▶ _INSTRUCTIONS TO FOLLOW_
Restate the records below word for word, and omit the images they hold.

──────── SUPPLIED RECORDS

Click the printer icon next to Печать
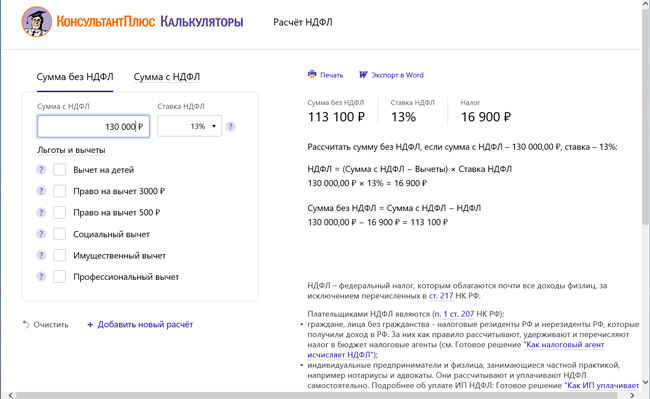 (x=312, y=74)
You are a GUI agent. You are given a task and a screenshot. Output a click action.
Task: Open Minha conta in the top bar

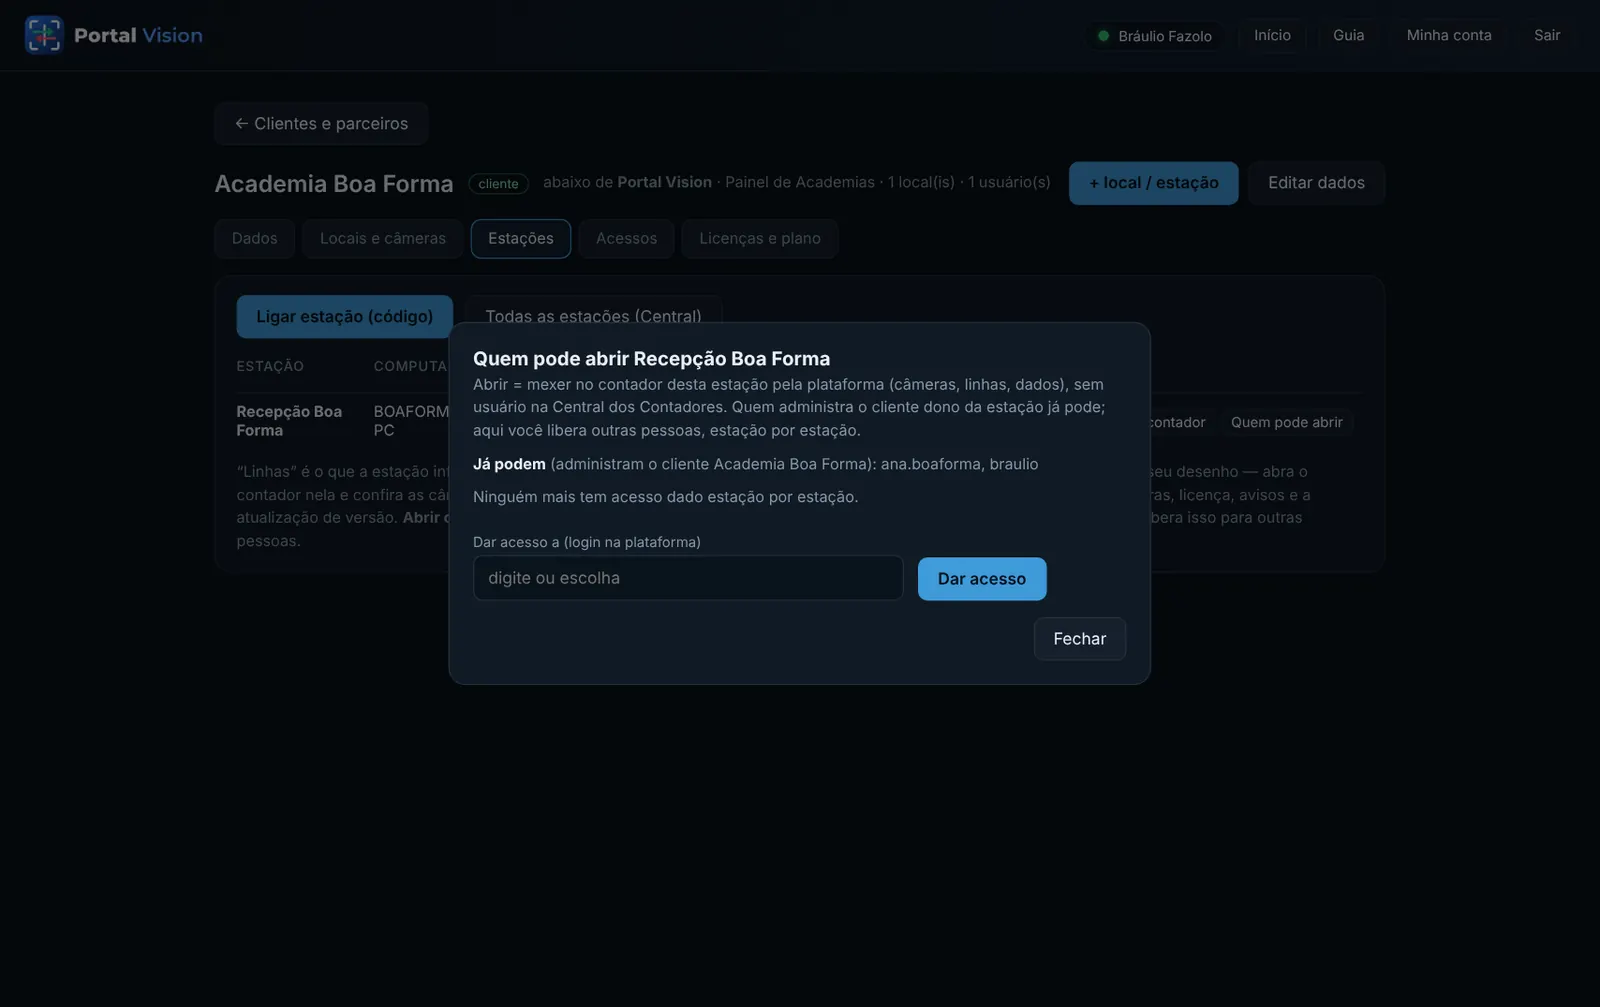pyautogui.click(x=1449, y=35)
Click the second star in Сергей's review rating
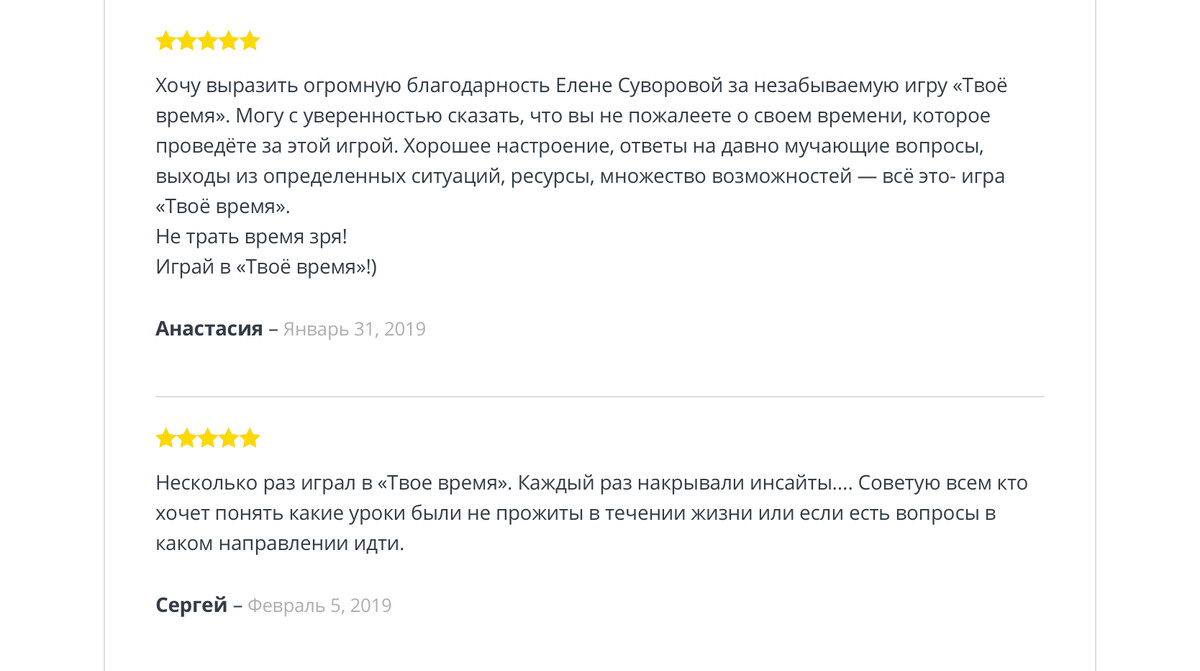The image size is (1200, 671). [187, 438]
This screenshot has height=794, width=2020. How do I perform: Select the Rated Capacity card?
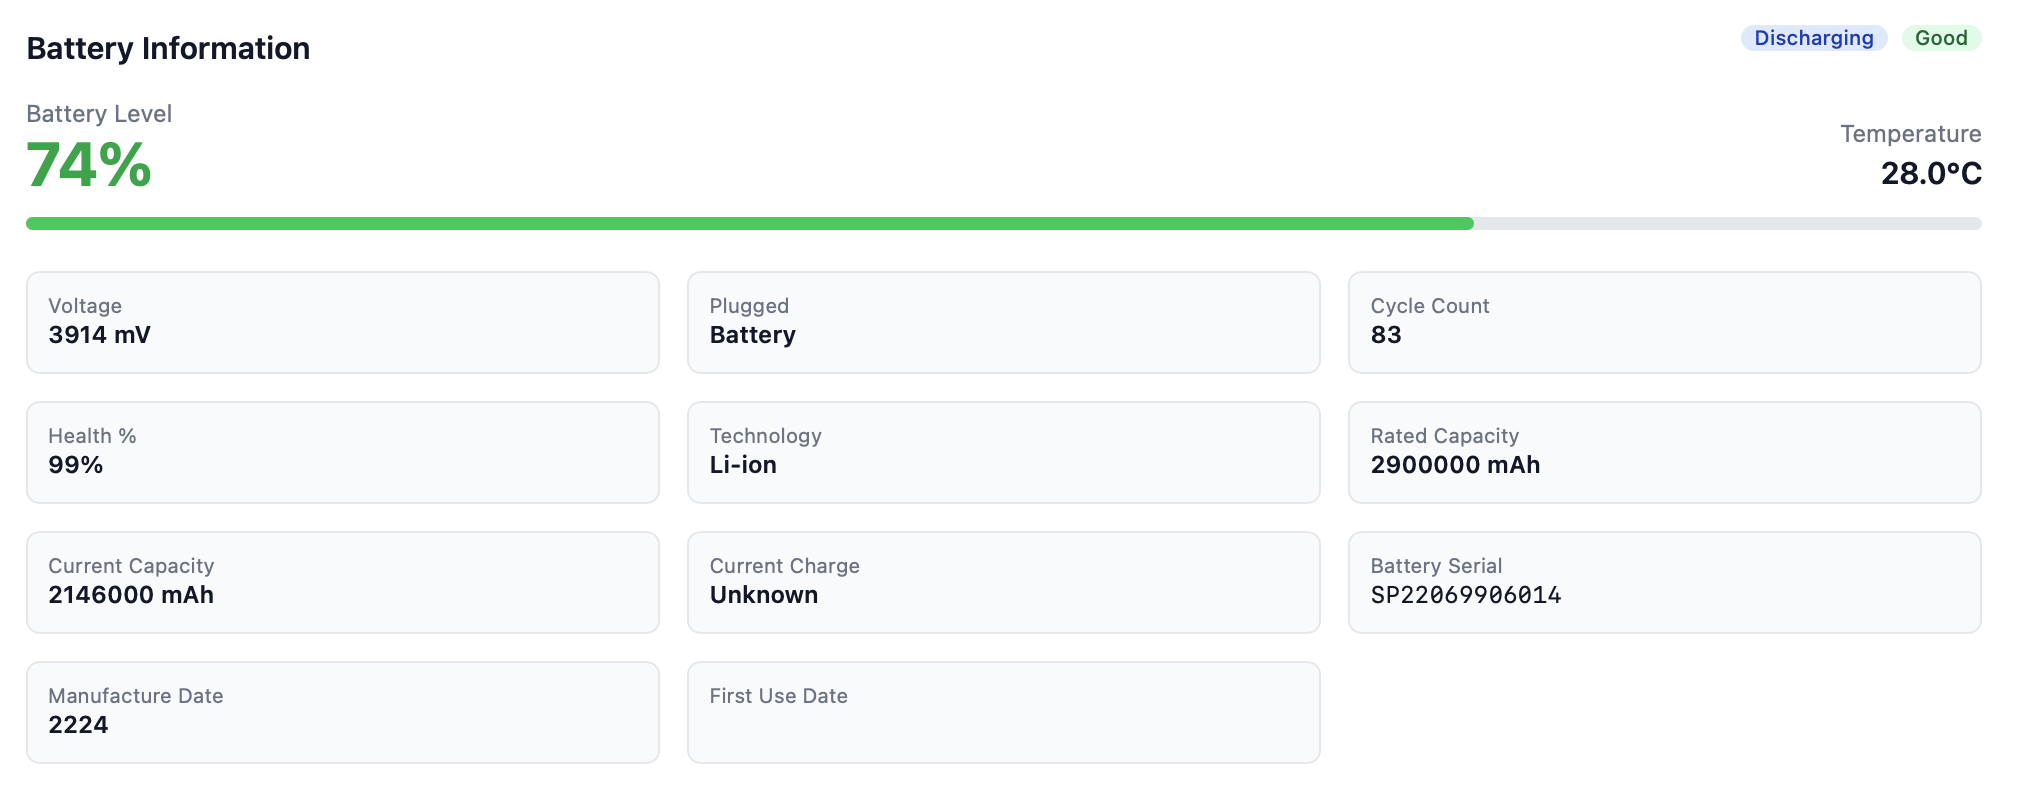(1664, 452)
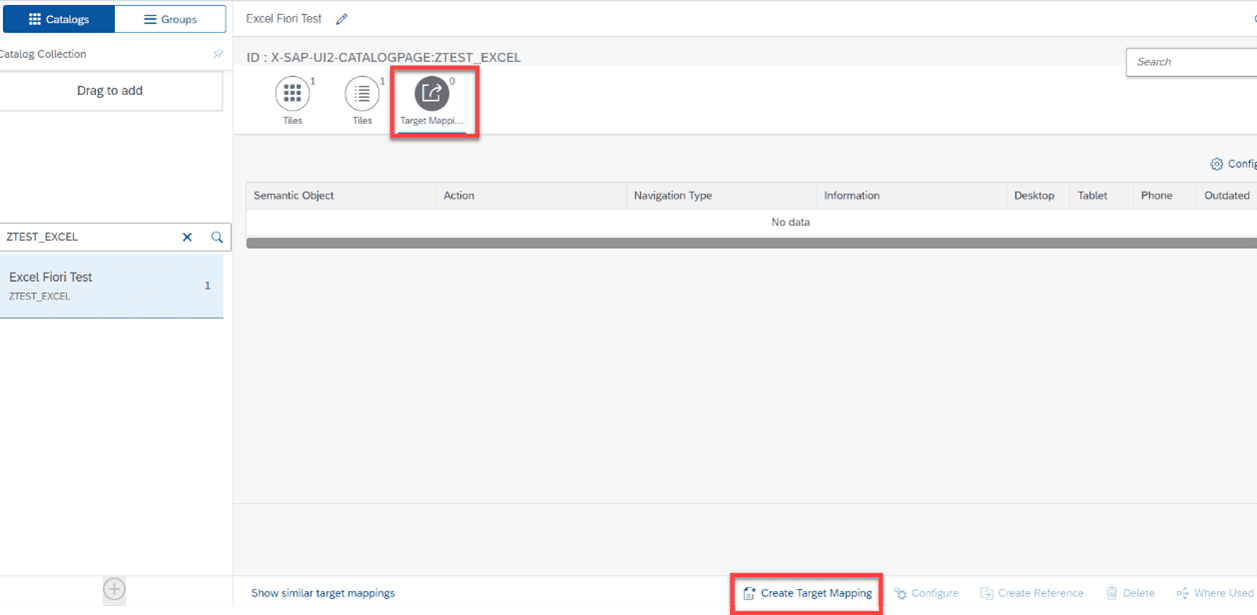Clear the ZTEST_EXCEL filter with the X icon
The height and width of the screenshot is (615, 1257).
click(187, 237)
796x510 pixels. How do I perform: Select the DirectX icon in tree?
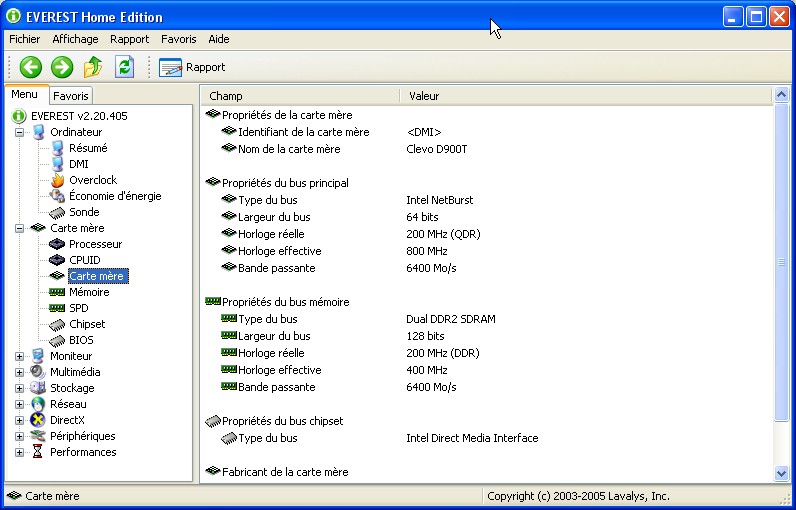tap(38, 420)

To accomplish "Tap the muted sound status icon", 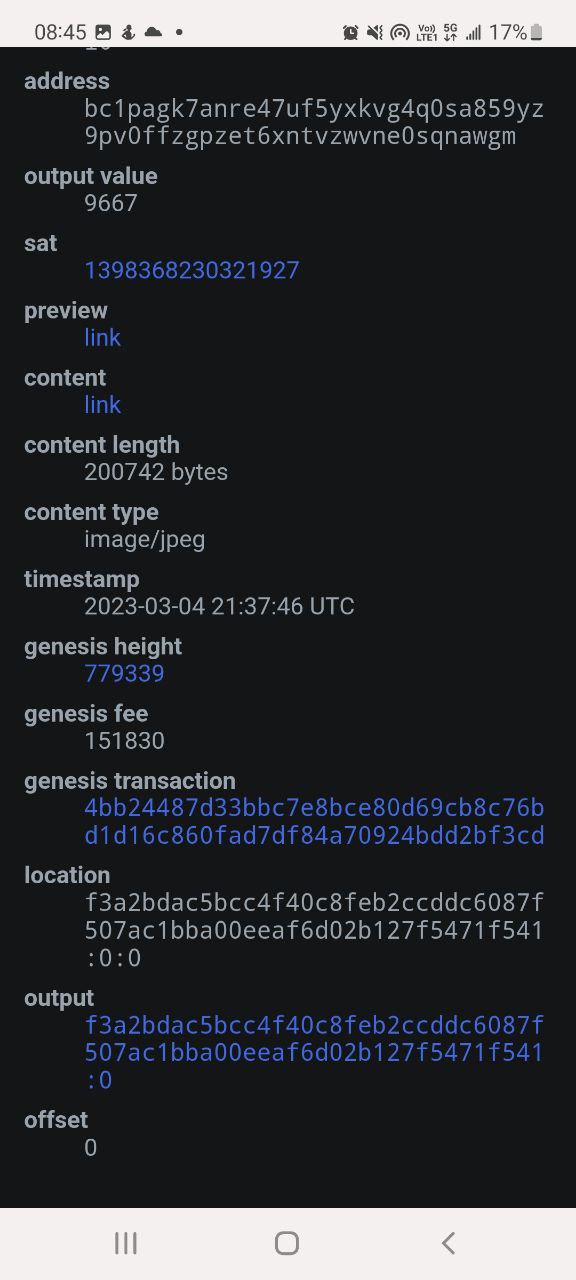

────────────────

▶ _RESULT_
Click the printer icon next to Печать
 (x=312, y=74)
You are a GUI agent. You are given a task and a screenshot. Output a click action.
Task: Open Minha conta in the top bar

pyautogui.click(x=1449, y=35)
Click the second star in Сергей's review rating
The image size is (1200, 671). [187, 438]
This screenshot has height=794, width=2020. How do I perform: Select the Rated Capacity card?
(1664, 452)
Clear the ZTEST_EXCEL filter with the X icon
The height and width of the screenshot is (615, 1257).
click(187, 237)
796x510 pixels. How do I perform: Select the DirectX icon in tree?
tap(38, 420)

To accomplish "Tap the muted sound status icon", 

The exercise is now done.